The chromogenic oxidizing reagent of the developed CUPRAC method, namely, Cu(II)-Nc, reacts with an n-electron reducing antioxidant (AOX) [37], as shown in Figure 4.

The data in Table 1 shows that the extract and fraction of Libho fruits have a very strong ability to reduce Cu (II) to Cu (I). The data in Table 1 shows that the ethyl acetate fraction has stronger antioxidant activity than methanol extract, chloroform fraction, n-hexane fraction and water fractions, with IC50 values of 5.05 ± 0.02 g/mL (ethyl acetate fraction), 6.09 ± 0.06 g/mL (methanol extract), 7.71 ± 0.05 g/mL (chloroform fraction), 9.01 ± 0.12 g/mL (n-hexane fraction), and 11.91 ± 0.3 (water fraction), respectively, Ascorbic acid was used as standard. This is in line with several studies showing that the ethyl acetate fraction has very strong antioxidant potential, including the ethyl acetate fraction of Nicotiana glauca leaves [38].

Determination of total phenolic and flavonoid contents

The flavonoid compounds in the fruits of Libho were measured by adding hydrochloric acid and aluminum powder. This addition aims to reduce the benzopyrene core in the flavonoid structure so that the color changes to orange and red [39]. Changes in color to red and orange indicate the formation of a complex between the hydroxyl group and the ketone or hydroxyl group in the ortho position. Meanwhile, the addition of sodium acetate to detect the presence of a 7-hydroxy group indicates a flavonol group [40]. Therefore, in this study, quercetin was used as a standard.

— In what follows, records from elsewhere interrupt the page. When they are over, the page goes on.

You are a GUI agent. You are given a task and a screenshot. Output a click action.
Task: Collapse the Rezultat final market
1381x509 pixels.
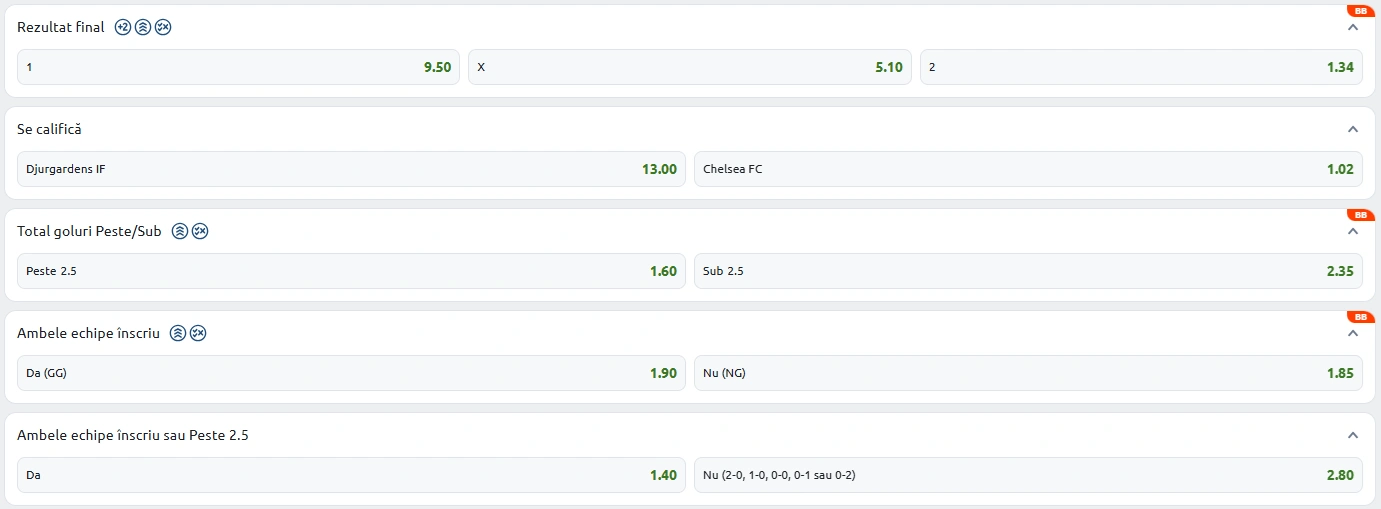[1353, 27]
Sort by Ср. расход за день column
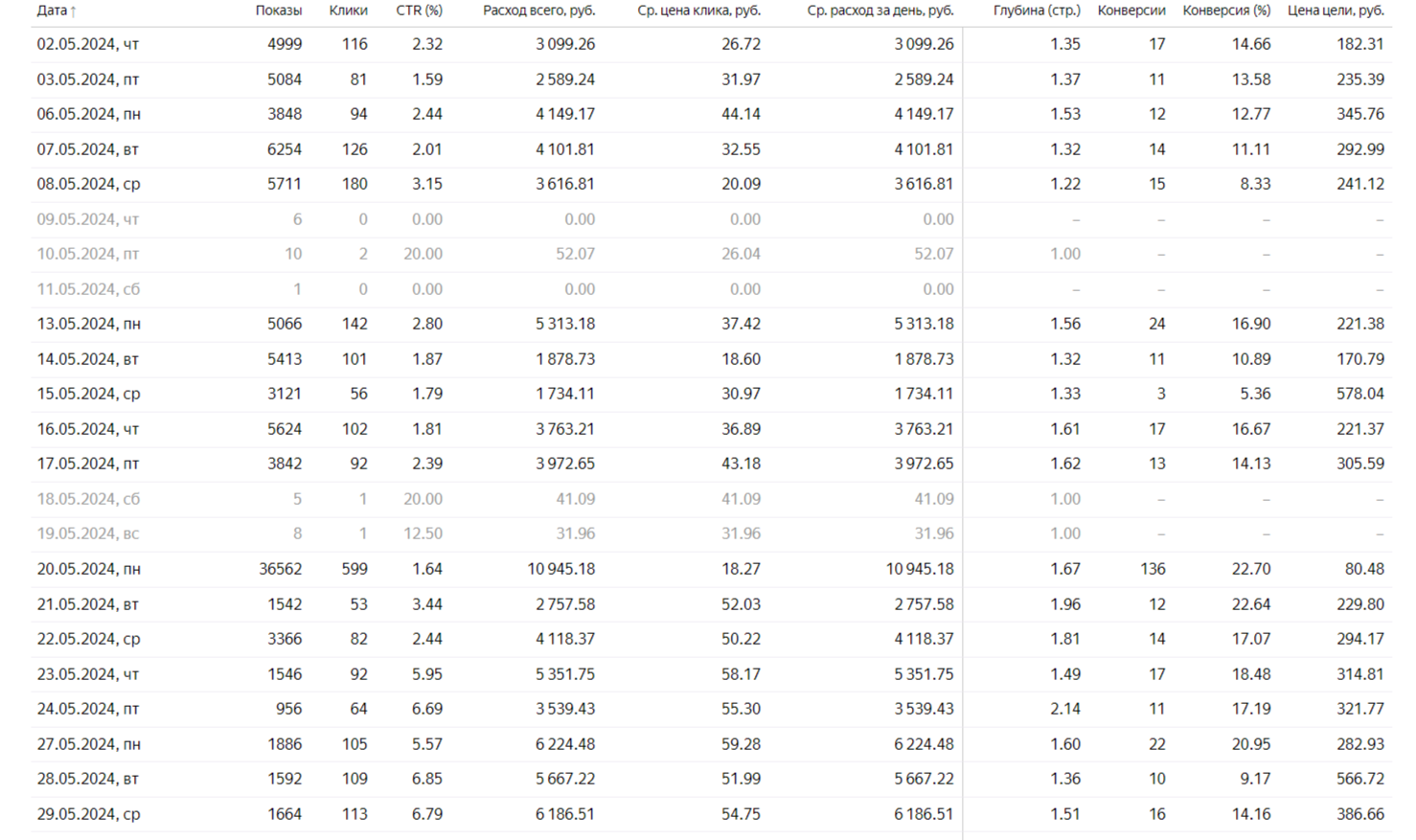The width and height of the screenshot is (1416, 840). coord(880,11)
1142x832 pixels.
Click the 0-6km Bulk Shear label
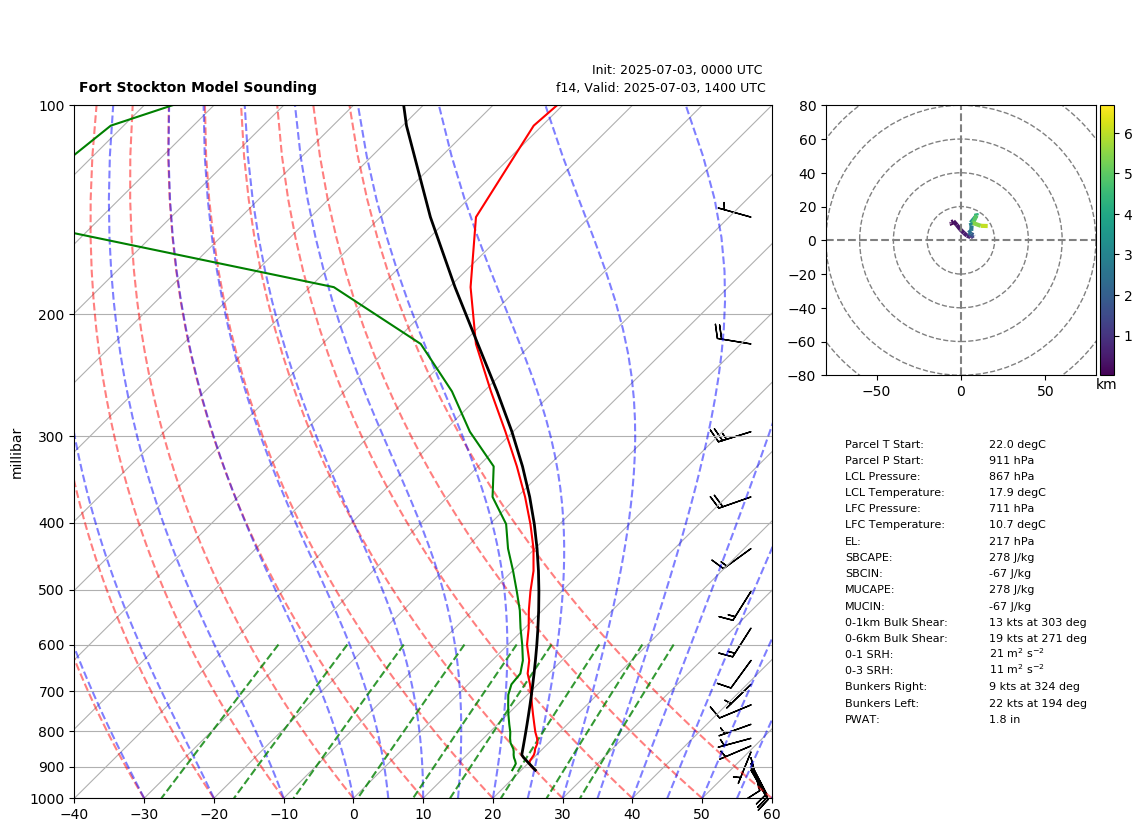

Based on the data, Table 2 shows that the flavonoid content at extract and fraction of Libho fruit with value, 43.08 ± 0.48 mg QE/100 mg sample (ethyl acetate fraction), 28.46 ±

0.08 mg QE/100 mg sample (methanol extract), 23.67 ± 0.42 mg QE/100 mg sample (chloroform fraction), 22.13 ± 0,47 mg QE/100 mg sample (n-hexane fraction) and 14.41 ± 0.42 mg QE/100 mg sample (water fraction), respectively.

Determination of phenolic content in Libho fruits using the Folin-Ciocalteau method. The principle of this method is the formation of complex compounds that are blue. The formation of this blue color occurs because the Folin-Ciocalteau reagent oxidizes the phenolic group (alkali salt) or the phenolic group reduces heteropoly acid (phosphomolybdate-phosphotungstic) into a molybdenum-tungsten complex. The reaction between phenol compounds and the Folin-Ciocalteau reagent can only occur in an alkaline environment. As a result, protons dissociate in phenolic compounds into phenolic ions. The greater the concentration of phenolic compounds in the sample, the more phenolic ions that will reduce heteropoly acid (phosphomolybdate phosphotungstic) to a molybdenum-tungsten complex so that the resulting blue color is more intense [40].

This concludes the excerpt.